[Dataset excerpts]
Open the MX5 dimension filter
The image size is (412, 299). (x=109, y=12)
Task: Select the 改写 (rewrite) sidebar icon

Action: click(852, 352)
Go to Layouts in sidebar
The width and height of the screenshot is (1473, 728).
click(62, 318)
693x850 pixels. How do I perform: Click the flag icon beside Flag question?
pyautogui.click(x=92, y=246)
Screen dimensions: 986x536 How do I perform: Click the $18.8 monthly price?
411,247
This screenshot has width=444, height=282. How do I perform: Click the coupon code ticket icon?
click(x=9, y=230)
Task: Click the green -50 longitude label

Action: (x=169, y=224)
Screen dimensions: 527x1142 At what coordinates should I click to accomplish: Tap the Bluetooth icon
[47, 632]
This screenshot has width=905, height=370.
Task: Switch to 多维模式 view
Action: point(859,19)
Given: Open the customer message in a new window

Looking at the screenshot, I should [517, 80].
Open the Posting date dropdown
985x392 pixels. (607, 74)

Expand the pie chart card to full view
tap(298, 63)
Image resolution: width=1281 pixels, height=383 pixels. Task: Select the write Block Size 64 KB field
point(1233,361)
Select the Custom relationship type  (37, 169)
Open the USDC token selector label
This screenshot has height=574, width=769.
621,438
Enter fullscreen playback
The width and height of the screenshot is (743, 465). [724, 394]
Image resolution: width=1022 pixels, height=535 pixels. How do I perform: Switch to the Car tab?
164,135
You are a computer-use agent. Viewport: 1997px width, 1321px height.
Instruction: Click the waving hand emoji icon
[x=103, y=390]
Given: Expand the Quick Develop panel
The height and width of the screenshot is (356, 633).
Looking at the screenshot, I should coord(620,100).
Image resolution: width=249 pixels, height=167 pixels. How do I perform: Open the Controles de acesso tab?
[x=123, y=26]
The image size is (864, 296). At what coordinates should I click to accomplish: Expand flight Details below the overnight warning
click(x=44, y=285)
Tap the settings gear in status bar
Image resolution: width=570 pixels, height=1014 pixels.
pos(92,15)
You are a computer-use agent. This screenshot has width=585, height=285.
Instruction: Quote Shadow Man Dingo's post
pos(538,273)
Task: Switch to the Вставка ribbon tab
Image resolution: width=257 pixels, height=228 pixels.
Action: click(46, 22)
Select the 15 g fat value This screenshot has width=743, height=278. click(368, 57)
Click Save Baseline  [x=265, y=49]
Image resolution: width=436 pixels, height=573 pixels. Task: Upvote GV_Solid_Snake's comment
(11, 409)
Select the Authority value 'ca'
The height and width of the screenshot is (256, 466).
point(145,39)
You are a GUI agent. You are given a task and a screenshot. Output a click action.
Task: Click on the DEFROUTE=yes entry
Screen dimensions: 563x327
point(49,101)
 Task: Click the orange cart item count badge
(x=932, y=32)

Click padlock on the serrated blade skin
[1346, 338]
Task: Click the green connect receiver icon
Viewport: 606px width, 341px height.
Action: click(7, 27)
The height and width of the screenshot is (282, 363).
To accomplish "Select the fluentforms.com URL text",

WORK REQUEST >> Your reply must repeat the records above exactly and in full.

ANSWER TO THIS PROBLEM >>
Open the MX5 dimension filter
The image size is (412, 299). (x=109, y=12)
Task: Select the 改写 (rewrite) sidebar icon

Action: click(852, 352)
Go to Layouts in sidebar
The width and height of the screenshot is (1473, 728).
click(62, 318)
693x850 pixels. How do I perform: Click the flag icon beside Flag question?
pyautogui.click(x=92, y=246)
Screen dimensions: 986x536 How do I perform: Click the $18.8 monthly price?
411,247
This screenshot has width=444, height=282. How do I perform: Click the coupon code ticket icon?
click(x=9, y=230)
Task: Click the green -50 longitude label

Action: (x=169, y=224)
Screen dimensions: 527x1142 At what coordinates should I click to accomplish: Tap the Bluetooth icon
[47, 632]
This screenshot has width=905, height=370.
Task: Switch to 多维模式 view
Action: point(859,19)
Given: Open the customer message in a new window

Looking at the screenshot, I should [517, 80].
Open the Posting date dropdown
985x392 pixels. (607, 74)

Expand the pie chart card to full view
tap(298, 63)
Image resolution: width=1281 pixels, height=383 pixels. Task: Select the write Block Size 64 KB field
point(1233,361)
Select the Custom relationship type  (37, 169)
Open the USDC token selector label
This screenshot has height=574, width=769.
621,438
Enter fullscreen playback
The width and height of the screenshot is (743, 465). [724, 394]
Image resolution: width=1022 pixels, height=535 pixels. How do I perform: Switch to the Car tab?
164,135
You are a computer-use agent. Viewport: 1997px width, 1321px height.
Instruction: Click the waving hand emoji icon
[x=103, y=390]
Given: Expand the Quick Develop panel
The height and width of the screenshot is (356, 633).
Looking at the screenshot, I should coord(620,100).
Image resolution: width=249 pixels, height=167 pixels. How do I perform: Open the Controles de acesso tab?
[x=123, y=26]
The image size is (864, 296). At what coordinates should I click to accomplish: Expand flight Details below the overnight warning
click(x=44, y=285)
Tap the settings gear in status bar
Image resolution: width=570 pixels, height=1014 pixels.
pos(92,15)
You are a computer-use agent. This screenshot has width=585, height=285.
Instruction: Quote Shadow Man Dingo's post
pos(538,273)
Task: Switch to the Вставка ribbon tab
Image resolution: width=257 pixels, height=228 pixels.
Action: click(46, 22)
Select the 15 g fat value This screenshot has width=743, height=278. click(368, 57)
Click Save Baseline  [x=265, y=49]
Image resolution: width=436 pixels, height=573 pixels. Task: Upvote GV_Solid_Snake's comment
(11, 409)
Select the Authority value 'ca'
The height and width of the screenshot is (256, 466).
point(145,39)
You are a GUI agent. You are given a task and a screenshot. Output a click action.
Task: Click on the DEFROUTE=yes entry
Screen dimensions: 563x327
point(49,101)
 Task: Click the orange cart item count badge
(x=932, y=32)

Click padlock on the serrated blade skin
[1346, 338]
Task: Click the green connect receiver icon
Viewport: 606px width, 341px height.
Action: click(7, 27)
The height and width of the screenshot is (282, 363).
To accomplish "Select the fluentforms.com URL text",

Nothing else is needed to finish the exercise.